Instructor: Satinder Chopra
Date: November 07 - 08, 2018
Duration: 2 days
Members (early bird/price): CAD$ 800/1000 (plus GST)
Non-members (early bird/price): CAD$ 900/1100 (plus GST)
Location: TBA
Time: TBA


Satinder Chopra has 34 years of experience as a geophysicist specializing in processing, reprocessing, special processing and interactive interpretation of seismic data. He has rich experience in processing various types of data like VSP, well log data, seismic data, etc, as well as excellent communication skills, as evidenced by the several presentations and talks delivered and books, reports, and papers written. He has been the 2010/11 CSEG Distinguished Lecturer, the 2011/12 AAPG/SEG Distinguished Lecturer and the 2014/15 EAGE e-Distinguished Lecturer. His research interests focus on techniques that are aimed at characterization of reservoirs. He has published 8 books and more than 400 papers and abstracts and likes to make presentations at any beckoning opportunity. His work and presentations have won several awards, the most notable ones being the EAGE Honorary Membership (2017), CSEG Symposium Honoree (2017), CSEG Honorary Membership (2014) and Meritorious Service (2005) Awards, 2014 APEGA Frank Spragins Award, the 2010 AAPG George Matson Award and the 2013 AAPG Jules Braunstein Award, SEG Best Poster Awards (2014,2007), CSEG Best Luncheon Talk award (2007, 2002) and several others. He is a member of SEG, CSEG, CSPG, EAGE, AAPG, and APEGA (Association of Professional Engineers, Geoscientists of Alberta).

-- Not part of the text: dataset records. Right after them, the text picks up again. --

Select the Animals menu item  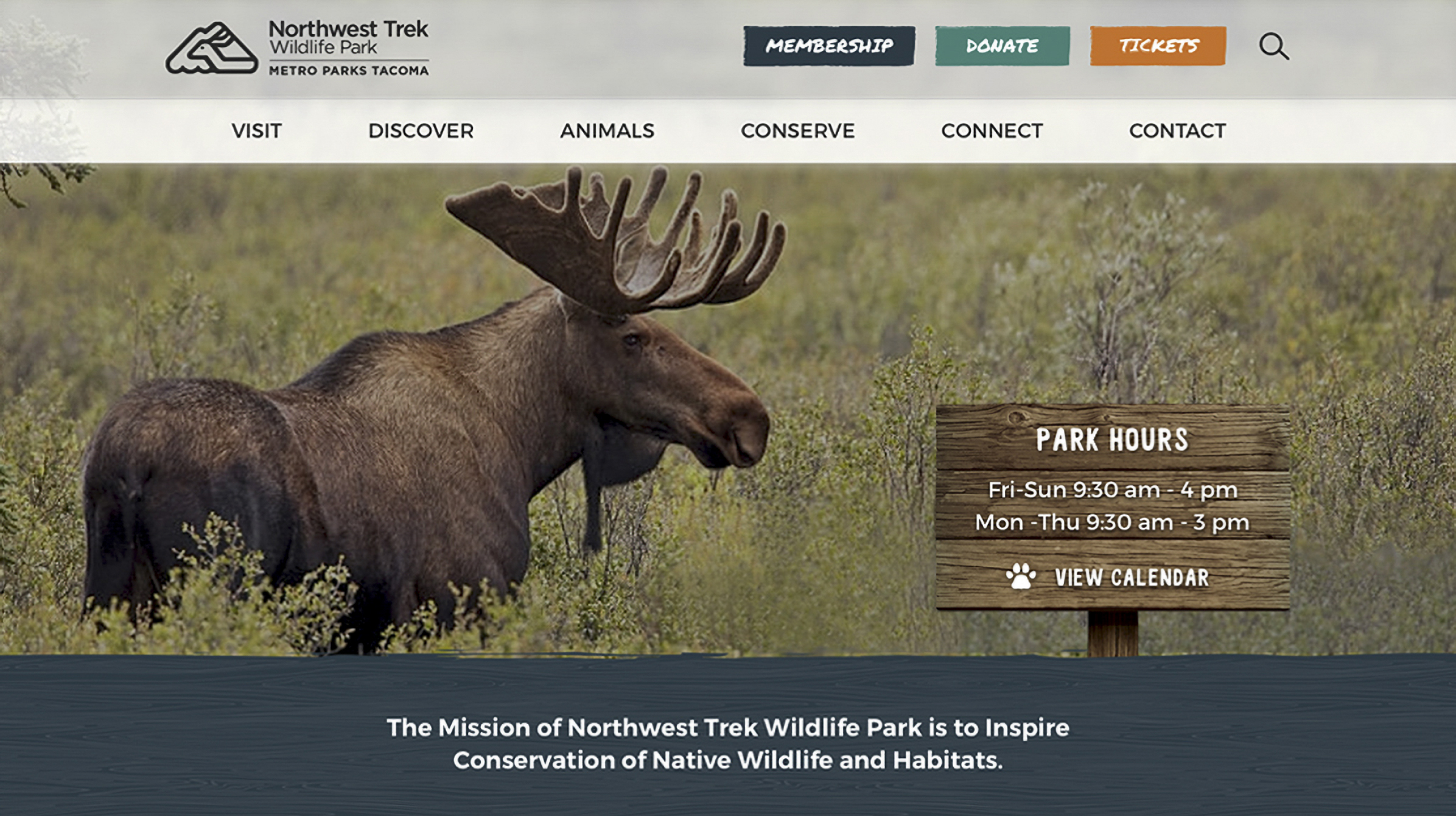[607, 131]
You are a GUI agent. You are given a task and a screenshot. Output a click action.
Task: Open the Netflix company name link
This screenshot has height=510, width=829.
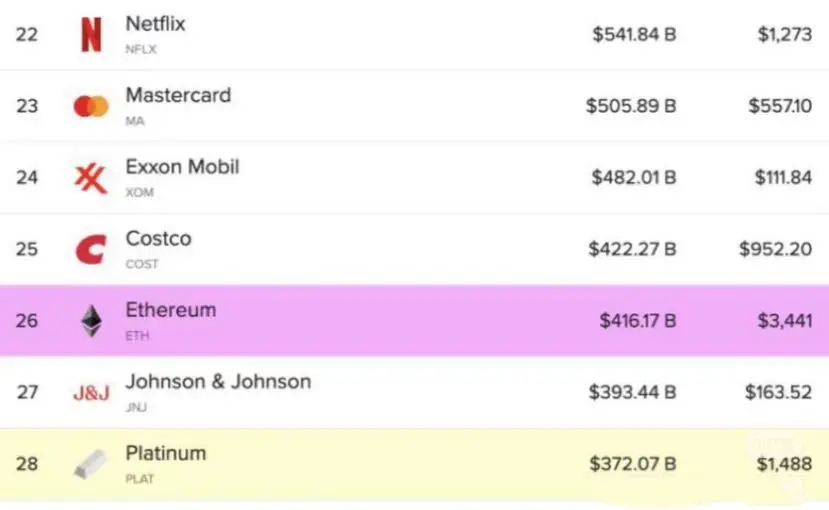155,24
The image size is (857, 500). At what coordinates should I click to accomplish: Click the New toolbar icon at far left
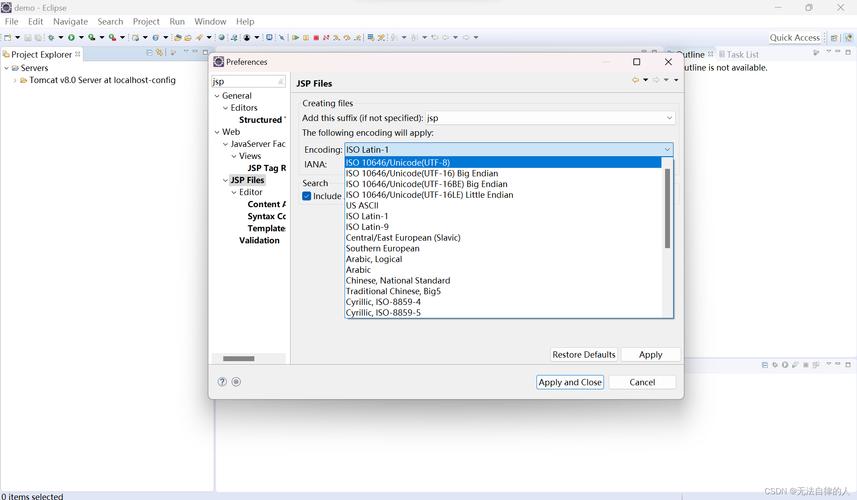tap(7, 38)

Seismic attributes are routinely used to map seismic geomorphology and reservoir quality. With the more recent focus on unconventional resource plays, seismic attributes are also being used to evaluate reservoir and completion qualities. Geometric attributes such as coherence and curvature are invaluable in identifying geohazards from 3D seismic data. Curvature and reflector rotation are direct measures of strain, which along with thickness and lithology control the location and intensity of natural fractures. Prestack inversion for Young’s modulus and Poisson’s ratio (or equivalently for λρ and µρ) can be used (when calibrated against core and ECS logs) to estimate TOC and “brittleness”. A more quantitative estimate of brittleness and completion quality requires the use of microseismic and production log data. Velocity and amplitude anisotropy, calibrated against image logs and microseismic data provide measurements of open natural fractures and the present-day direction of maximum horizontal stress that can be used to guide the placement of lateral wells.

In this course, we will gain an intuitive understanding of the kinds of seismic features identified by 3D seismic attributes, the sensitivity of seismic attributes to seismic acquisition and processing, and of how ‘independent’ seismic attributes are coupled through geology. Attributes are only as good as the data that goes into them. For this reason, I will also address components of seismic acquisition, reprocessing, and data conditioning. I will review a sufficient amount of theory for inversion, bandwidth extension, cluster analysis, and neural networks to elicit the implicit assumptions made using this these technologies. Advanced knowledge of seismic theory is not required; this course focuses on understanding and practice.

Concepts and algorithm description will be general, but workflows will be illustrated through application to the Duvernay, Montney, Woodford, Utica, Bone Spring and Vaca Muerta shale resource plays.